While the uncertainty surrounding current and future cookie restrictions is worrisome, we believe that these obstacles will still provide ample room for creative digital strategy, and new opportunities for marketers to expand the scope of their media plans.

However, it’s important that any excitement is tempered with pragmatic and resourceful forethought. It would be foolish to assume that everything will turn out fine without taking action.

  1. The first step will be to take extensive inventory of your first-party data assets. What audience lists do you have available? Do they include data points such as email address, phone number, and ZIP code? Contingent upon agreeing to the ethical sourcing of customer information, it’s highly likely that marketing platforms will continue to allow first-party list matching for the foreseeable future. Owned data will become the most valuable tool on any digital marketer’s utility belt.
  2. Once these lists have been gathered, clean and sort them into segments that are valuable and relevant. Essentially, this means that marketers should ensure that they are creating multiple lists that can be used in a variety of ways. Have some of your customers opted in to a newsletter? Make sure you have a list with just these customers, or, at the very least, the ability to create a pivot table with these customers. Do you have criteria to denote customers who have purchased certain products or are repeat buyers? These could be extremely useful in remarketing efforts. The more data points that can be collected, the better positioned you’ll be in the future.
  3. While customer lists are incredibly valuable, they are difficult and time consuming to develop. That is why it’s equally crucial that marketers tag and track as many activities within their websites as possible. While first-party website user data may not provide names, email addresses, or ZIP codes, it does give marketers the ability to build and remarket to a vast array of audiences that have shown at least some interaction with their sites. That is to say, the days of remarketing to only website visitors and cart abandoners are through. Any marketers worth their title should explore building audiences based on site pages, scroll depth, button clicks, content interactions, video views, etc. A well-built website can be a gold mine for collecting actionable owned data, so be sure that yours is optimized and tagged to work hard for you.
  4. Finally, it’s very important that advertisers begin reevaluating the channels and platforms that they use.

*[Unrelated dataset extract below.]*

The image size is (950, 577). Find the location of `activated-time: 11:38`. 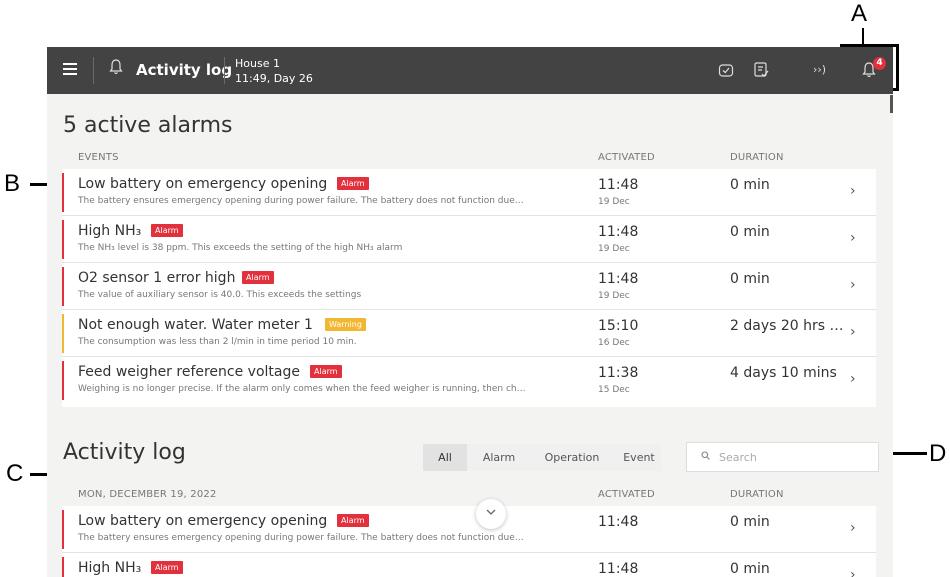

activated-time: 11:38 is located at coordinates (618, 373).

For instance, if your current campaigns rely heavily on behaviorally targeted programmatic display and social ads, you may want to consider branching out into platforms that will not be as significantly impacted once the data landscape changes. One such advertising platform that’s seen a huge increase in interest lately is Over-The-Top (OTT).
Photo by Mika Baumeister on Unsplash

OTT looks to be excellently positioned for the future because it is a high-impact, high-funnel tactic that doesn’t rely extensively on user data. We expect to see CPMs increase in the OTT market as inventory becomes more competitive, coinciding with the rapid growth in advertiser interest. Now is the time to begin testing different types of OTT ad inventory and vendors, because the current parity within the Connected TV landscape is evaporating quickly. Advertisers who position themselves within this rapidly maturing marketplace early will benefit greatly from the learnings they can collect.

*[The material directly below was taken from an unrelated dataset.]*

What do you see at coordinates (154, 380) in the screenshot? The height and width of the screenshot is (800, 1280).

How should I feel about all of this?

While the uncertainty looming in the air may seem intimidating, the changes we’ve seen in recent years, and those which have yet to come, should represent an exciting challenge to dedicated digital marketers. With the right amount of forethought and creative problem solving, good marketing strategists should be well positioned for the path ahead, and able to reap the benefits of their calculated decision making for years to come.